=== Task goal ===
Your task is to copy every line of this material exactly.

=== The data ===
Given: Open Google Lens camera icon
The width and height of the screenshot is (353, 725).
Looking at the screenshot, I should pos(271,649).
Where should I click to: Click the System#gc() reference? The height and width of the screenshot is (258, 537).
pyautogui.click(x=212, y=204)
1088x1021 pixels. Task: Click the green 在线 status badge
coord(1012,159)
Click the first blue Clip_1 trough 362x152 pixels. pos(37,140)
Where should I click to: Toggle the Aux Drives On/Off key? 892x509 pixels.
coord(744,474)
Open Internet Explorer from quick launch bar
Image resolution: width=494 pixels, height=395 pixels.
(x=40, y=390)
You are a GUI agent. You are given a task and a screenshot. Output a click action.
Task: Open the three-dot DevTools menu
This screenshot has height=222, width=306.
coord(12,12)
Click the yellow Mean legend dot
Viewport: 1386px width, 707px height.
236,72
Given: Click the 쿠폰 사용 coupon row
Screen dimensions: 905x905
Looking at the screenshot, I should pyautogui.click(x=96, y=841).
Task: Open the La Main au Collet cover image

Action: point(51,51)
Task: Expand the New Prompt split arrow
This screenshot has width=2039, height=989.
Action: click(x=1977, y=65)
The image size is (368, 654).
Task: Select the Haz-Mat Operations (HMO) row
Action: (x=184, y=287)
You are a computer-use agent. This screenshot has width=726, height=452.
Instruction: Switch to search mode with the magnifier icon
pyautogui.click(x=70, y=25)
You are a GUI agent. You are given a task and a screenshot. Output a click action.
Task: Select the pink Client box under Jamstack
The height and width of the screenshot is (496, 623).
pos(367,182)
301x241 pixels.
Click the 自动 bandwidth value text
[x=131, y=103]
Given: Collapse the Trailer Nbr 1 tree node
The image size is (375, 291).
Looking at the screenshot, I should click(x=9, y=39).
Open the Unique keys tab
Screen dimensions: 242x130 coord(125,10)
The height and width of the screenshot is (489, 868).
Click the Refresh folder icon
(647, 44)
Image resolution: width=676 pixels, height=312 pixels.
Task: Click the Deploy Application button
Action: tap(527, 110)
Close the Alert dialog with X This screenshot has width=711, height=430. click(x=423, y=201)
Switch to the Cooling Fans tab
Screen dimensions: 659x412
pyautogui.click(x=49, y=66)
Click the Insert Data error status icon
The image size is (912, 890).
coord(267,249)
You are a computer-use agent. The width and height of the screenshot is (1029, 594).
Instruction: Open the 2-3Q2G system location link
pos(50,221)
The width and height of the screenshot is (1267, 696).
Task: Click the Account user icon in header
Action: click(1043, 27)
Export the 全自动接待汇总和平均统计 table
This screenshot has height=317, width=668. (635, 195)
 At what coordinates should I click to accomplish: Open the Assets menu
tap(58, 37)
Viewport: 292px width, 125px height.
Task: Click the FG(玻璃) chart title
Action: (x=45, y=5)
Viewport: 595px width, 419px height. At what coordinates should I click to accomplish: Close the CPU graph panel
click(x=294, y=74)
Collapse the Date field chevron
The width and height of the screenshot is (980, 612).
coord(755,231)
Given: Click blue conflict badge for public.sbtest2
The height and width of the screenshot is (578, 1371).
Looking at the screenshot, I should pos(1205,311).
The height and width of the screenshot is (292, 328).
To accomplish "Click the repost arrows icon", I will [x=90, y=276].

=== Result of this exercise ===
Given: Open Google Lens camera icon
The width and height of the screenshot is (353, 725).
Looking at the screenshot, I should pos(271,649).
Where should I click to: Click the System#gc() reference? The height and width of the screenshot is (258, 537).
pyautogui.click(x=212, y=204)
1088x1021 pixels. Task: Click the green 在线 status badge
coord(1012,159)
Click the first blue Clip_1 trough 362x152 pixels. pos(37,140)
Where should I click to: Toggle the Aux Drives On/Off key? 892x509 pixels.
coord(744,474)
Open Internet Explorer from quick launch bar
Image resolution: width=494 pixels, height=395 pixels.
(x=40, y=390)
You are a GUI agent. You are given a task and a screenshot. Output a click action.
Task: Open the three-dot DevTools menu
This screenshot has height=222, width=306.
coord(12,12)
Click the yellow Mean legend dot
Viewport: 1386px width, 707px height.
236,72
Given: Click the 쿠폰 사용 coupon row
Screen dimensions: 905x905
Looking at the screenshot, I should pyautogui.click(x=96, y=841).
Task: Open the La Main au Collet cover image

Action: point(51,51)
Task: Expand the New Prompt split arrow
This screenshot has width=2039, height=989.
Action: click(x=1977, y=65)
The image size is (368, 654).
Task: Select the Haz-Mat Operations (HMO) row
Action: (x=184, y=287)
You are a computer-use agent. This screenshot has width=726, height=452.
Instruction: Switch to search mode with the magnifier icon
pyautogui.click(x=70, y=25)
You are a GUI agent. You are given a task and a screenshot. Output a click action.
Task: Select the pink Client box under Jamstack
The height and width of the screenshot is (496, 623).
pos(367,182)
301x241 pixels.
Click the 自动 bandwidth value text
[x=131, y=103]
Given: Collapse the Trailer Nbr 1 tree node
The image size is (375, 291).
Looking at the screenshot, I should click(x=9, y=39).
Open the Unique keys tab
Screen dimensions: 242x130 coord(125,10)
The height and width of the screenshot is (489, 868).
Click the Refresh folder icon
(647, 44)
Image resolution: width=676 pixels, height=312 pixels.
Task: Click the Deploy Application button
Action: tap(527, 110)
Close the Alert dialog with X This screenshot has width=711, height=430. click(x=423, y=201)
Switch to the Cooling Fans tab
Screen dimensions: 659x412
pyautogui.click(x=49, y=66)
Click the Insert Data error status icon
The image size is (912, 890).
coord(267,249)
You are a computer-use agent. The width and height of the screenshot is (1029, 594).
Instruction: Open the 2-3Q2G system location link
pos(50,221)
The width and height of the screenshot is (1267, 696).
Task: Click the Account user icon in header
Action: click(1043, 27)
Export the 全自动接待汇总和平均统计 table
This screenshot has height=317, width=668. (635, 195)
 At what coordinates should I click to accomplish: Open the Assets menu
tap(58, 37)
Viewport: 292px width, 125px height.
Task: Click the FG(玻璃) chart title
Action: (x=45, y=5)
Viewport: 595px width, 419px height. At what coordinates should I click to accomplish: Close the CPU graph panel
click(x=294, y=74)
Collapse the Date field chevron
The width and height of the screenshot is (980, 612).
coord(755,231)
Given: Click blue conflict badge for public.sbtest2
The height and width of the screenshot is (578, 1371).
Looking at the screenshot, I should pos(1205,311).
The height and width of the screenshot is (292, 328).
To accomplish "Click the repost arrows icon", I will [x=90, y=276].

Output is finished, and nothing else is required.